Les Etats-Unis – avec la Suisse – sont parmi les pays capitalistes développés où la division en classes sociale et l'affrontement entre elles sont certainement le plus niés. Or, un simple examen du conflit social et de la grève des 34'000 salarié·e·s du métro de la ville de New York, qui a duré trois jours et a démarré le 20 décembre, fait surgir la profondeur de la bipolarisation entre classes aux Etats-Unis. Certes, elle ne trouve pas d'expression politique d'ampleur et est euphémisée au maximum par la pratique des appareils syndicaux.

Dès le début de la grève, dans le principal centre mondial de la finance impérialiste, l'offensive des représentants de la classe dominante a pris une vigueur toute particulière. Le maire de New York, Michael Bloomberg, symbolise à lui seul Wall Street. Il déclare une modeste fortune de 5 milliards de dollars avec laquelle, en quelque sorte, il a acheté sa place de maire: le coût de sa dernière campagne électorale s'élevait à 70 millions de dollars. Dès le premier jour, devant les caméras, il dénonçait les travailleurs et travailleuses du métro comme égoïstes, ayant "une attitude honteuse", etc. Rupert Murdoch, l'empereur mondialisé des médias, mettait au service de la campagne contre les grévistes le "populaire" New York Post et la chaîne de télévision Fox News. Le richissime propriétaire du tabloïd Daily News, Mortimer Zuckerman, ne se gênait pas pour que sa feuille titre en éditorial: "Jetez Roger [Toussaint] du train!", c'est-à-dire le président de la section syndicale 100 du Transport Workers Union (TWU) qui organise les travailleurs du métro et ceux des bus. La société contrôlant le métro, la Metropolitan Transportation Authority (MTA), nommait le spéculateur immobilier Peter Kalikov comme responsable de la négociation avec les salarié·e·s.

Le conflit portait sur les salaires et sur les "bénéfices" qui y sont (encore mais de moins en moins) attachés aux Etats-Unis – c'est-à-dire l'assurance maladie et la retraite. Les travailleurs du métro vivent dans une des villes les plus chères au monde et leur salaire leur permet simplement de faire face aux besoins élémentaires. Ce qui n'a pas empêché les médias d'utiliser les deux formules, dorénavant traditionnelles: les "privilégiés du métro" et les "preneurs d'otages" des usagers. La société MTA et l'administration municipale de Bloomberg ont immédiatement fait appel à la loi anti-ouvrière en vigueur dans l'Etat de New York, la loi Taylor. Il en résultait la  possibilité d'infliger des amendes à chaque travailleur équivalant à deux jours de salaire pour un jour de grève et de participation au piquet de grève. A cela s'ajoutait une amende d'un million de dollars par jour contre la section syndicale 100 de TWU. La ville engageait de plus des actions "légales" contre chaque travailleur avec des amendes fixées à hauteur de 25'000 dollars. Les menaces étaient encore plus précises, puisqu'elles prenaient la forme de licenciement, contre tout travailleur qui aurait participé à la dernière grève, en 1980, et qui rejoindrait celle-ci. On a là un concentré d'une volonté de classe de briser toute mobilisation et action directe des travailleurs, et cela dans la ville où, après le 11 septembre, "l'unité nationale", "l'unité patriotique" – mise à profit tous les jours par Bush pour sa politique en Irak et par les grandes firmes pour une extraction "consensuelle" de la plus-value – a pris un nouvel essor.

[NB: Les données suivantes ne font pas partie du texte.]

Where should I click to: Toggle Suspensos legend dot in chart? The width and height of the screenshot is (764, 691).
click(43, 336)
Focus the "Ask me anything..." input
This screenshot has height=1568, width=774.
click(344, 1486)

Les images données par les chaînes de télévision des piquets de grève permettaient de saisir la composition multiraciale du salariat de la métropole impérialiste. Des éléments de solidarité ressortaient. En outre, la grève de 1980, qui avait duré 11 jours, réapparaissait comme un point de référence historique. En effet, c'est après cette grève que l'administration Reagan lança la campagne antisyndicale dans tout le secteur industriel et licencia 11'000 contrôleurs aériens organisés dans le syndicat Patco, en utilisant, pour ce faire, les services de l'armée.

La réaction de Bloomberg et de ses partenaires, en ce mois de décembre 2005, traduit bien la nature de la coalition démocrate et républicaine face aux travailleurs. Elle s'inscrit aussi dans le contexte de la vague d'attaques contre les salarié·e·s de l'automobile, que ce soit chez Delphi, General Motors ou Ford. Hillary Clinton, sénatrice de l'Etat de New York, a affirmé son soutien à la loi Taylor, tout en se proposant comme médiatrice pour résoudre le conflit.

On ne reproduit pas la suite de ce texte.